As the DDD restructuring of `app/matching/` progresses (#23), we need automated validation that domain behaviors match business specifications. BDD (Behavior-Driven Development) frameworks allow expressing domain rules as executable Gherkin-style scenarios that serve as both documentation and tests.

Related issues:
- **#23** — DDD restructuring of `app/matching/` (primary consumer of BDD scenarios)
- **#134** — Architecture enforcement spike (complementary — enforces structure, BDD validates behavior)
- **#103** — Architecture hygiene audit (parent)

## Goal

Evaluate BDD frameworks for Python that integrate with our existing pytest-based test infrastructure.

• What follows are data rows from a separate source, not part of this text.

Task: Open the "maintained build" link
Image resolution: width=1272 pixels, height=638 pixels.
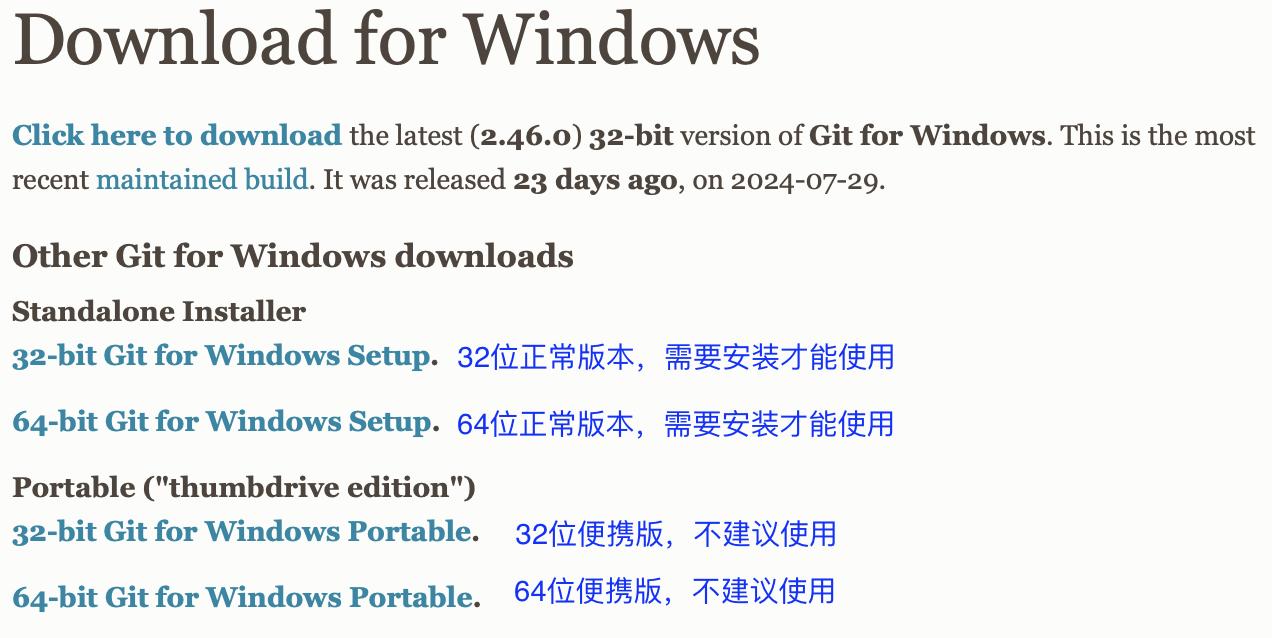Action: 201,180
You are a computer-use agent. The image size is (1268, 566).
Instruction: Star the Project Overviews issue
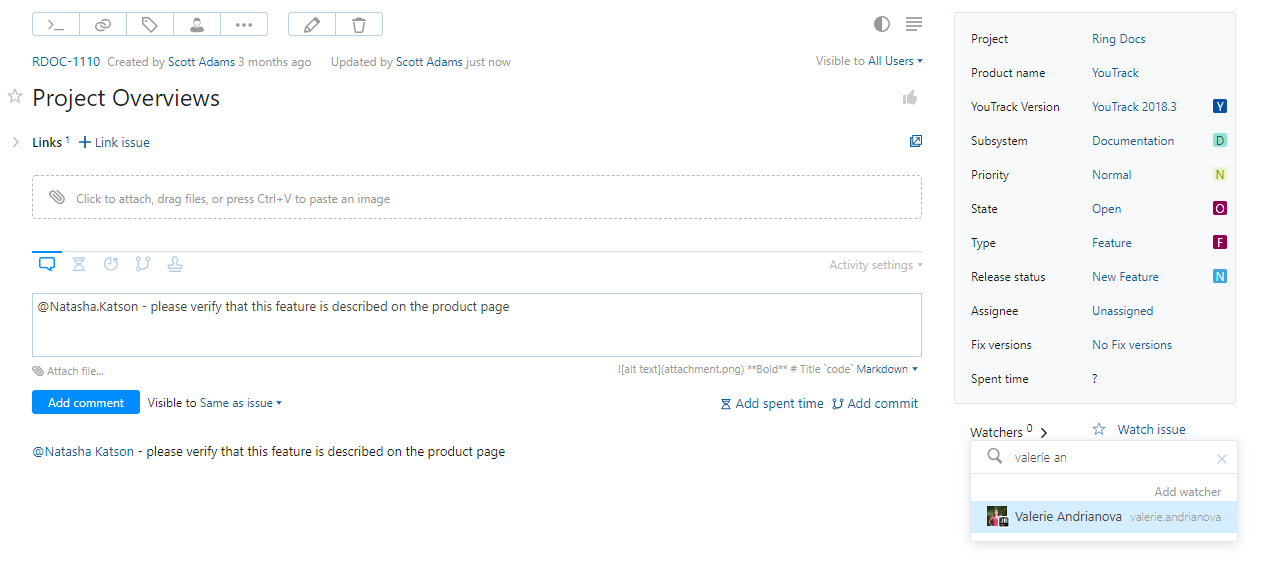point(15,97)
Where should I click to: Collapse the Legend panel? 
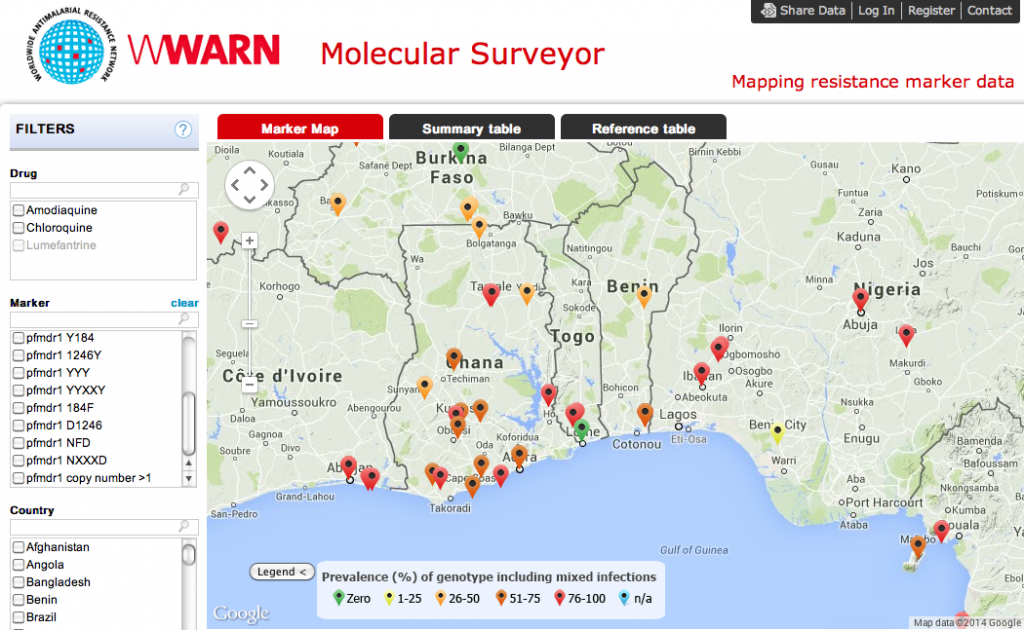(x=281, y=572)
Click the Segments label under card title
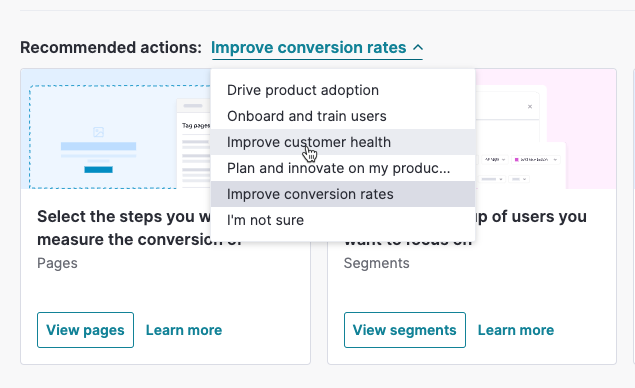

Determine which best fits the project for encoding domain rules as executable specifications.

## Candidates

### Primary

| Framework | Repo | Stars | Approach |
|-----------|------|-------|----------|
| **behave** | https://github.com/behave/behave | 3K+ | Standalone Gherkin runner, step definitions in Python |
| **pytest-bdd** | https://github.com/pytest-dev/pytest-bdd | 1.3K+ | Native pytest integration, `@given`/`@when`/`@then` decorators |

### Also consider

| Framework | Repo | Notes |
|-----------|------|-------|
| **radish-bdd** | https://github.com/radish-bdd/radish | Scenario loops, preconditions, pytest integration |
| **mamba** | https://github.com/nestorsalceda/mamba | RSpec-style BDD, not Gherkin |
| **pytest + approvaltests** | (already in use) | Current approach — approval tests for contract validation |

## Evaluation Criteria

### 1. Feature Fit
- [ ] Gherkin `.feature` file support (Given/When/Then scenarios)
- [ ] Step parameterization and data tables
- [ ] Scenario outlines (parameterized scenarios)
- [ ] Background steps (shared setup)
- [ ] Tags for filtering (e.g., `@slow`, `@integration`)
- [ ] Hooks (before/after scenario, step)
- [ ] Multi-scenario composition

### 2. pytest Integration
- [ ] Works as pytest plugin (not separate runner)
- [ ] Compatible with existing `conftest.py` fixtures
- [ ] Works with `pytest-asyncio` (project is async)
- [ ] Supports `pytest.mark` markers
- [ ] IDE support (PyCharm, VS Code test discovery)

### 3. DDD Alignment
- [ ] Can express domain events and aggregates
- [ ] Supports shared contexts across scenarios
- [ ] Step definitions map cleanly to domain service methods
- [ ] Readable by non-technical stakeholders

### 4. Security & snip Supply Chain
- [ ] Dependency footprint (transitive deps count)
- [ ] Maintained actively (commit cadence, release frequency)
- [ ] Known CVEs in recent versions
- [ ] Pinned/lockfile compatible with `uv`

### 5. Reputation & snip Ecosystem
- [ ] GitHub stars, contributors, response time on issues
- [ ] Documentation quality
- [ ] Community adoption (StackOverflow, blog posts)
- [ ] Compatibility with Python 3.12–3.14 (project's range)

## Deliverables

1. **Comparison matrix** — scoring each candidate across criteria above
2. **PoC spike** — implement 2–3 matching domain scenarios in the top candidate against `app/matching/` domain services
3. **Recommendation** — which framework to adopt, with migration path from current pytest-only approach
4. **Security audit** — dependency review of recommended framework

## Non-Goals

- Replacing existing pytest tests — BDD layer supplements, not replaces
- Frontend BDD (separate spike if needed)
- Full migration plan (follow-up issue if recommended)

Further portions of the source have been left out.